- _PAGE TEXT_:
——

It’s going to be the best year of your life! The gap year affords you the chance to see parts of the world in a way you may never have the luxury of doing again. It’s your chance to cut free and experience some new cultures, people and things you’ve never even dreamt of. Read on for advice on what to pack.
Choose your luggage yourself and choose carefully. Remember, this is your snail shell home for the year. It needs to be as practical and comfortable as possible. Ensure you try before you buy, so that it’s comfortable on your back when it’s bulging with the weight of your entire life for the next few months.
Research the climate of your destinations carefully and pack accordingly. Layers are important; two thin tops are more practical and versatile than one thick hoodie which will take up half your luggage and only be useful on those really occasional chilly nights.
Don’t take anything too expensive, as not only might it get lost or stolen, but you might have a ruthless clear-out one day when you’re over the transportation baggage limit.
Try to take things that dry easily. You won’t have the luxury of spacious accommodation so drying areas will be hard to come by.

——

- _Saved entries_:
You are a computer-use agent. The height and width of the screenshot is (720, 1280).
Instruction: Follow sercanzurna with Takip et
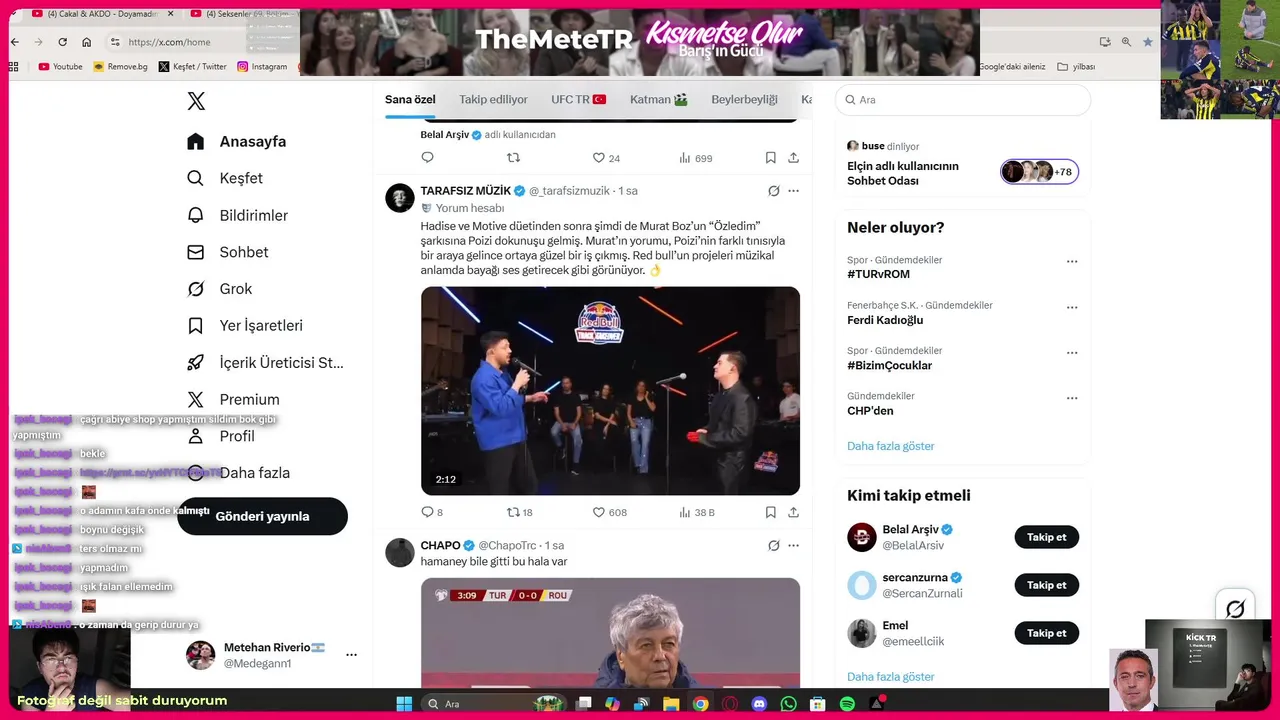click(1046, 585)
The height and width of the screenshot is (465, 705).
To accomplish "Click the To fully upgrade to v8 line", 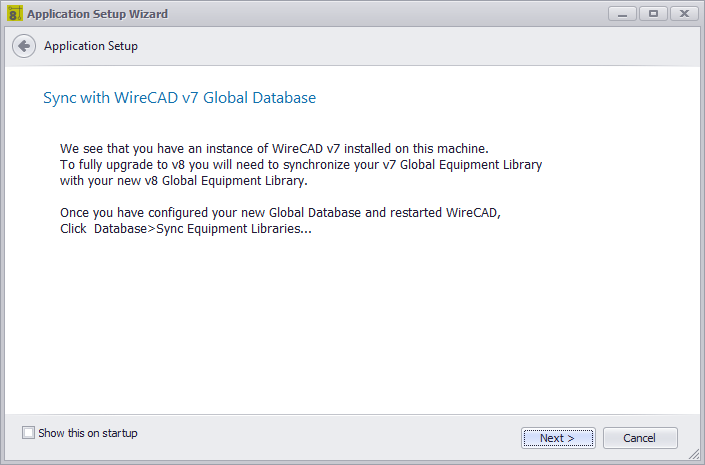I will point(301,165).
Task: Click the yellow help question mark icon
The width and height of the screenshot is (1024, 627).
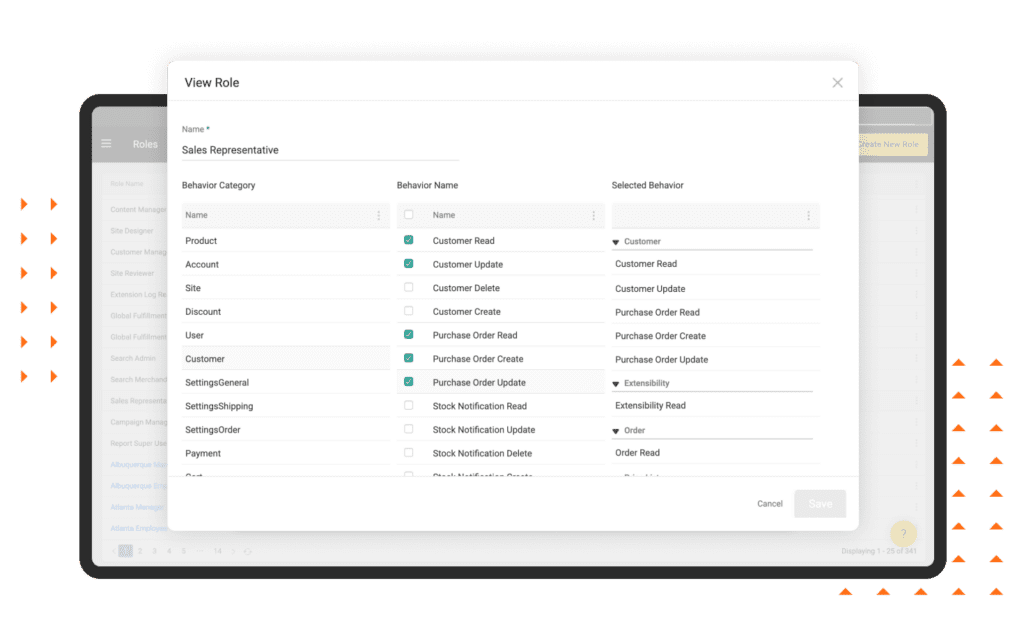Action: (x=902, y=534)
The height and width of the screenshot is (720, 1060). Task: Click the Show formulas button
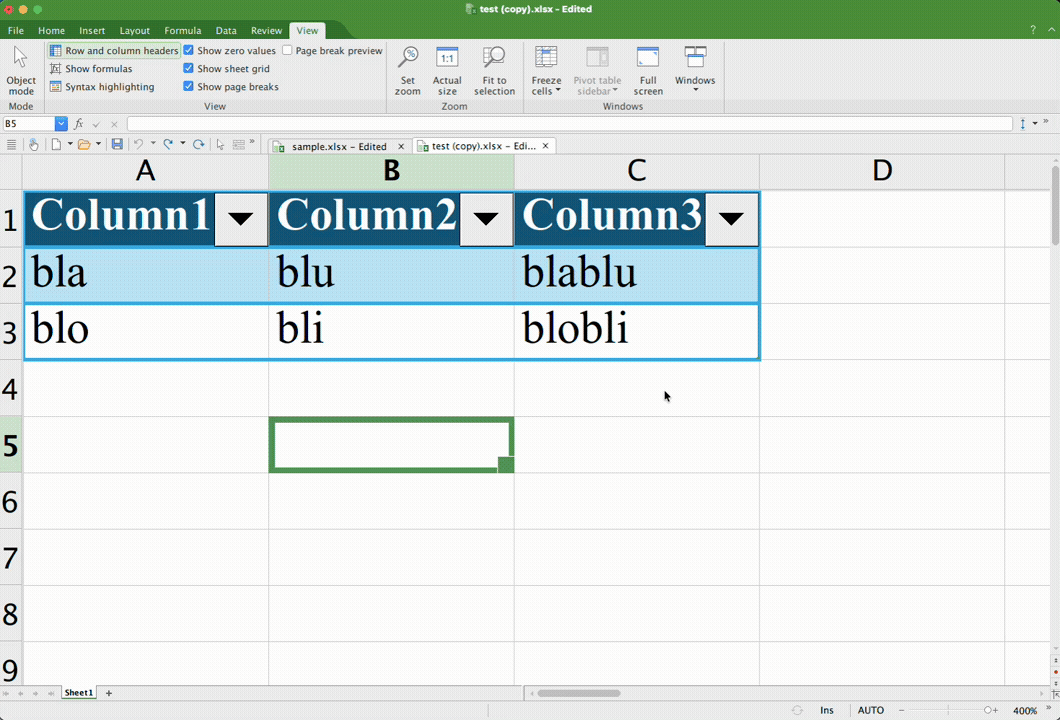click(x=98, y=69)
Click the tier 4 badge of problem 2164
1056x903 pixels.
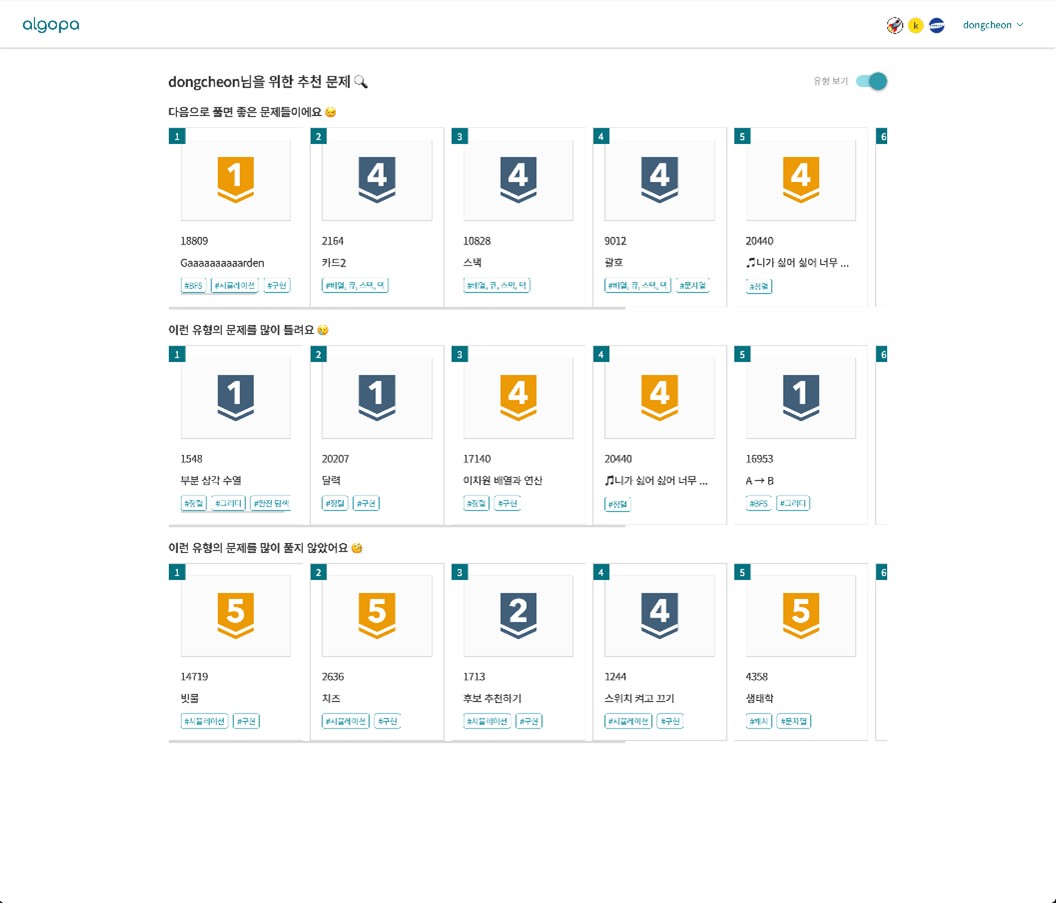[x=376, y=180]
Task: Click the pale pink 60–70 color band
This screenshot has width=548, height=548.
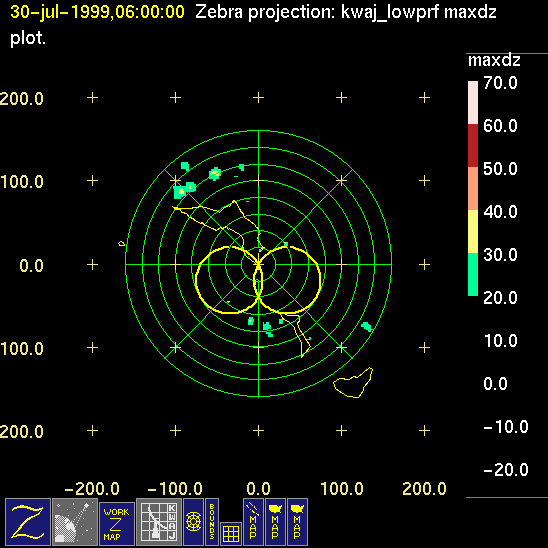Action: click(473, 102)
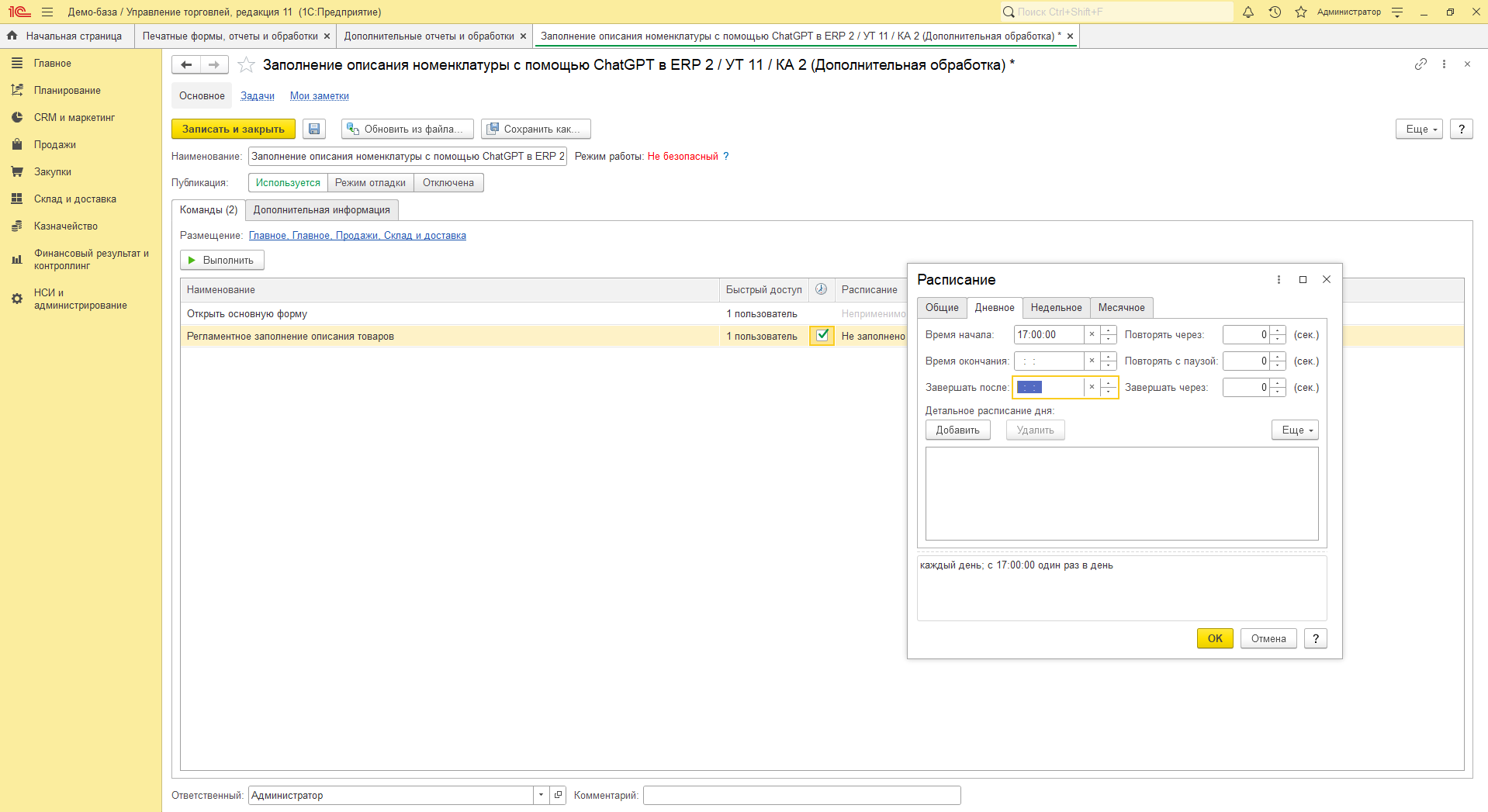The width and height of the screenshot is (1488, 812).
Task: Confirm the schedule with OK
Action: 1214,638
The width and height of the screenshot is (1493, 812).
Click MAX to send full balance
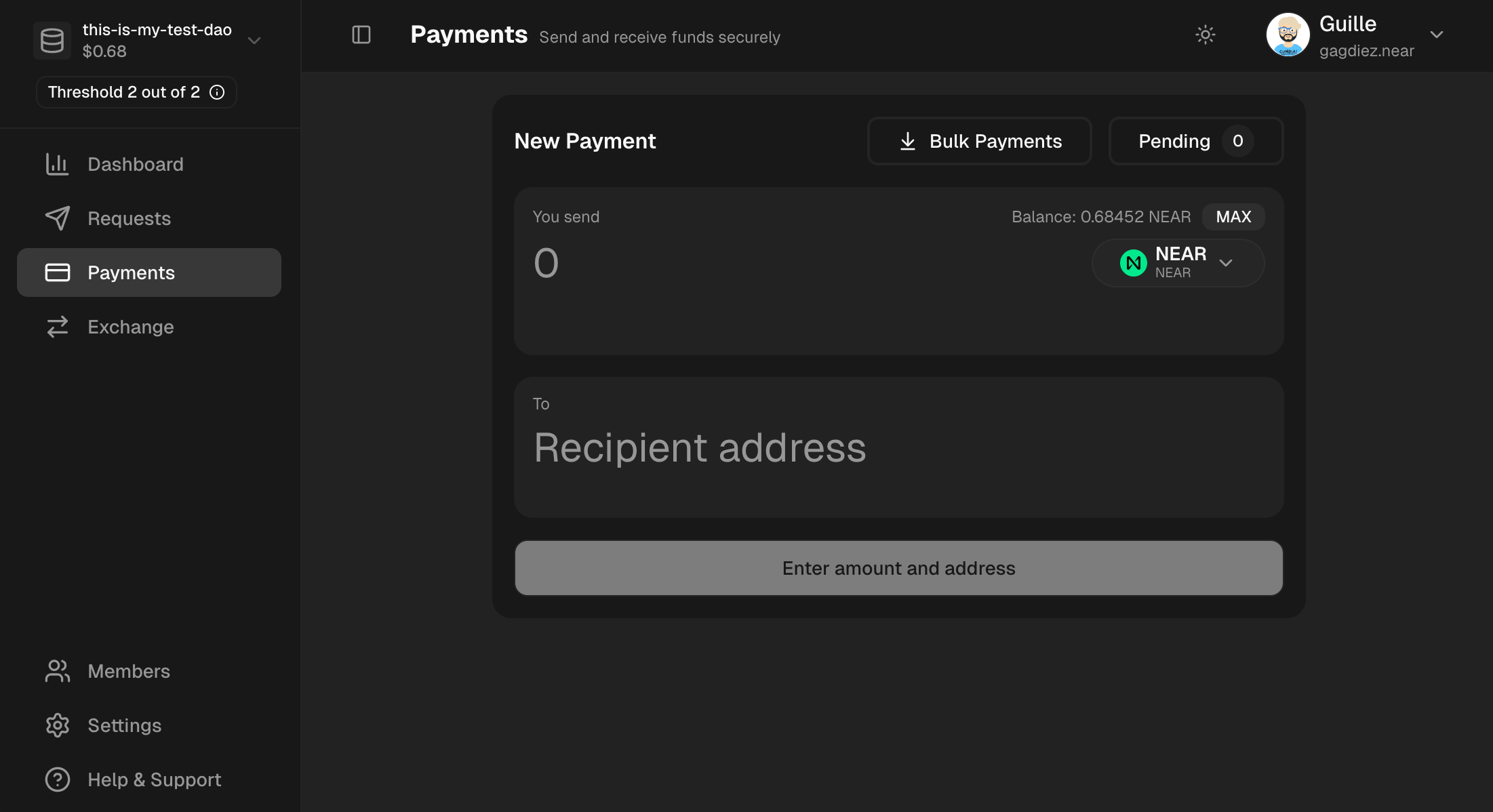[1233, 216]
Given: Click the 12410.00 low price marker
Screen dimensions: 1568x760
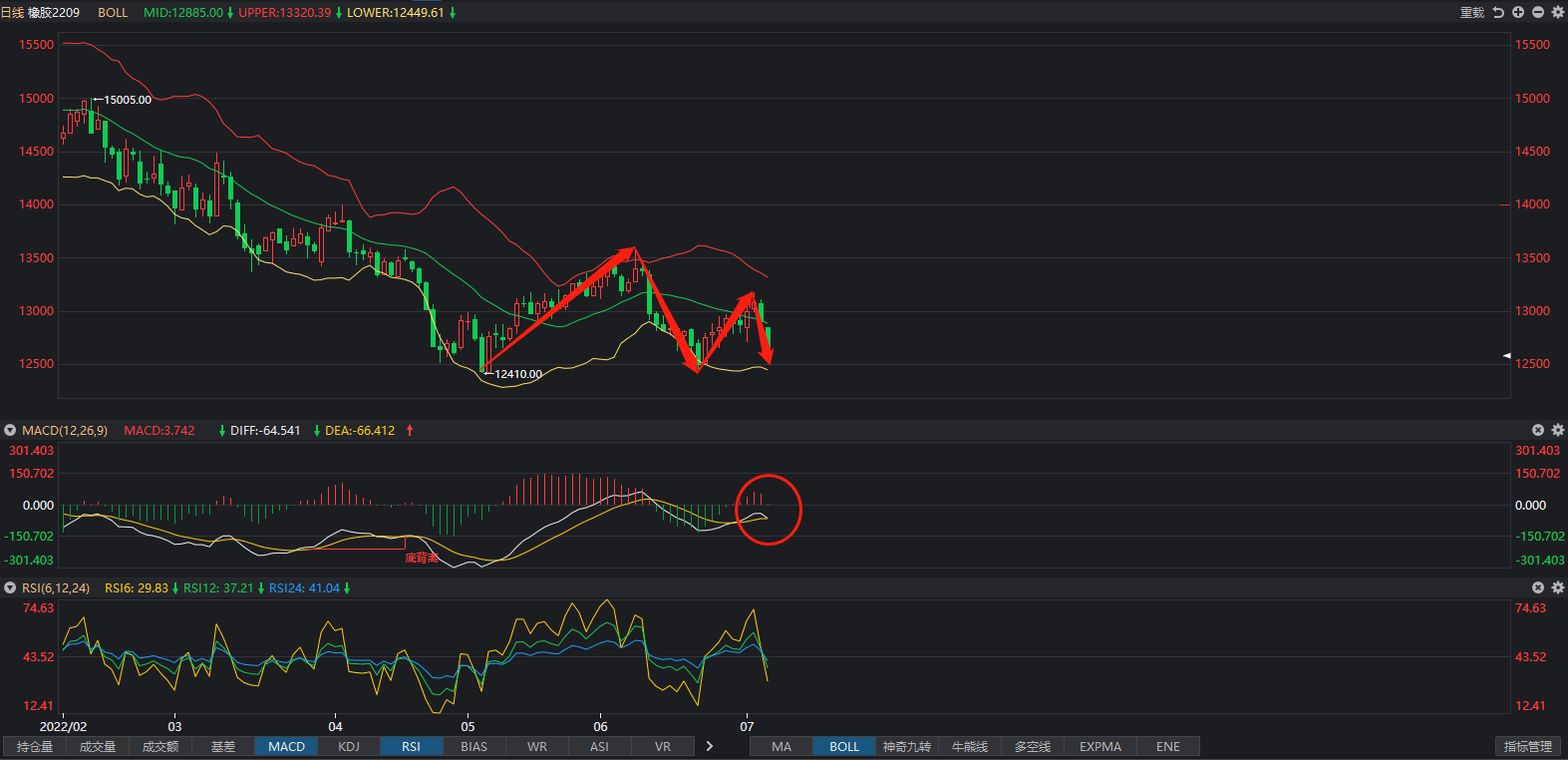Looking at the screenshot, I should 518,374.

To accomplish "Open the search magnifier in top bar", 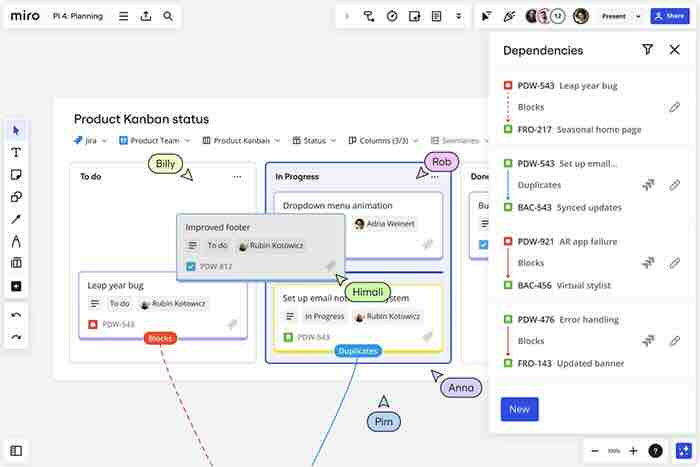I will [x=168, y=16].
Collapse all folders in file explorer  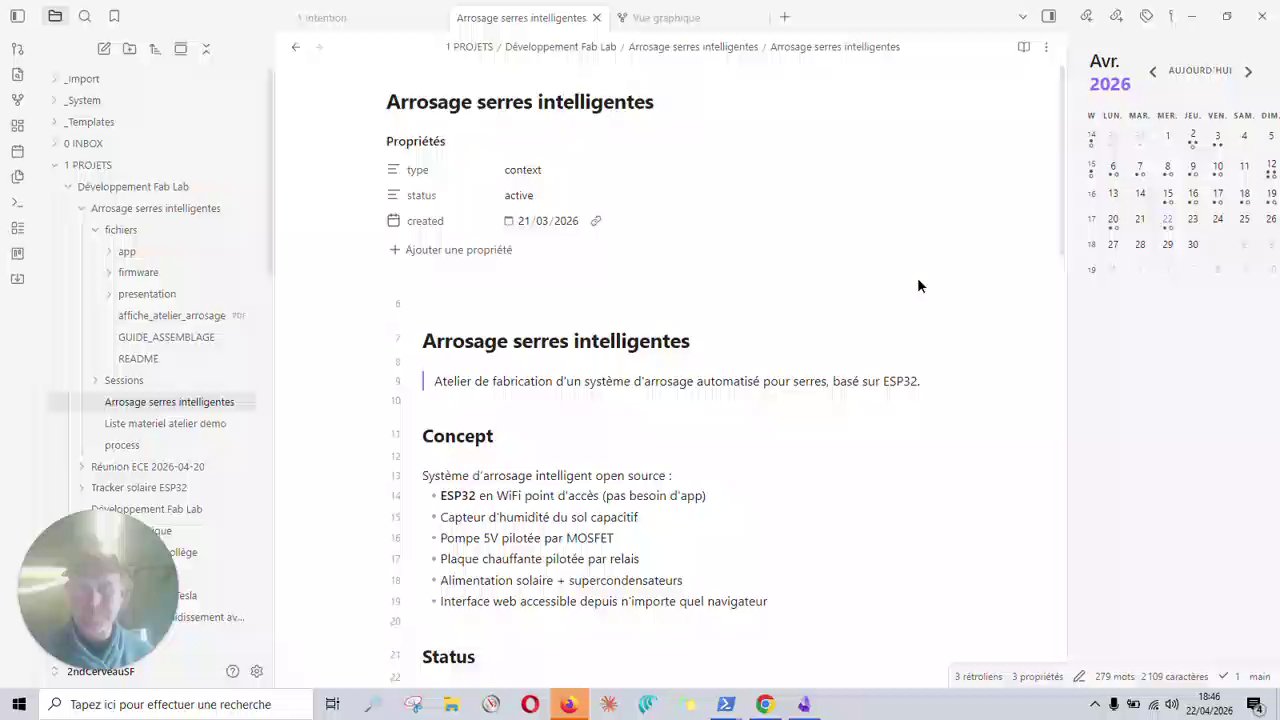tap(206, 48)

——

- _EXERCISE REQUIREMENTS_:
• a. Reproduce the gap year packing advice starting with "Don’t take anything" and going on through "transportation baggage limit.", substituting "thorough" for "ruthless".
• b. Proceed with the gap year packing advice, continuing on from its final sentence.
This material is separate from the gap year packing advice.

- _RESULTS_:
• a.
Don’t take anything too expensive, as not only might it get lost or stolen, but you might have a thorough clear-out one day when you’re over the transportation baggage limit.

• b.
Ensure everything mixes and matches so you get the maximum combination of outfits out of your selection. Have something that passes off for reasonably smart but that can be adapted for normal day wear too.
If you’re going to an urbanised place, buy these when you get there, just take travel sized ones to start. Only take larger quantities of essentials that you know you can’t pick up at your destination.
Take a basic first aid kit. Nothing too fancy, just some painkillers, plasters, antiseptic cream, diarrhoea medicine.
The little comforts that make life easier
At least one of those hostels is going to have the world’s grottiest kitchen ever. Carry a travel fork/spoon/knife; they’re really compact and will definitely come in handy at least a dozen times.
Consider an inflatable pillow for those awkward bus journeys through the night.
A torch is essential, as is an alarm clock for those early bus trips.
Travel towels are fantastic; they dry really quickly, they fold really small and they do actually work. Small enough to carry two if you have long hair.
Take a notebook and a pen. Okay, so you’re going to be blogging, updating your status constantly and creating an online photo scrapbook but one day the technology will fail. Your battery will be dead, the network will be down, and you’ll need to record an amazing experience. Or go full out retro and keep a whole handwritten diary of your journey.
On that note – don’t forget a charger for any appliances. Try to get a multi adaptor if it saves you carrying two or three. Take international plug adapters too. Have a couple of spare camera memory cards in case one gets full or corrupted.
Regardless of how much of a reader you are, pack a book to read during boring journeys or delays. Headphones come in handy too.
In summary, pack only what you need. Nothing should be packed ‘just in case’. If you can’t see a valid, regular use for it, don’t take it.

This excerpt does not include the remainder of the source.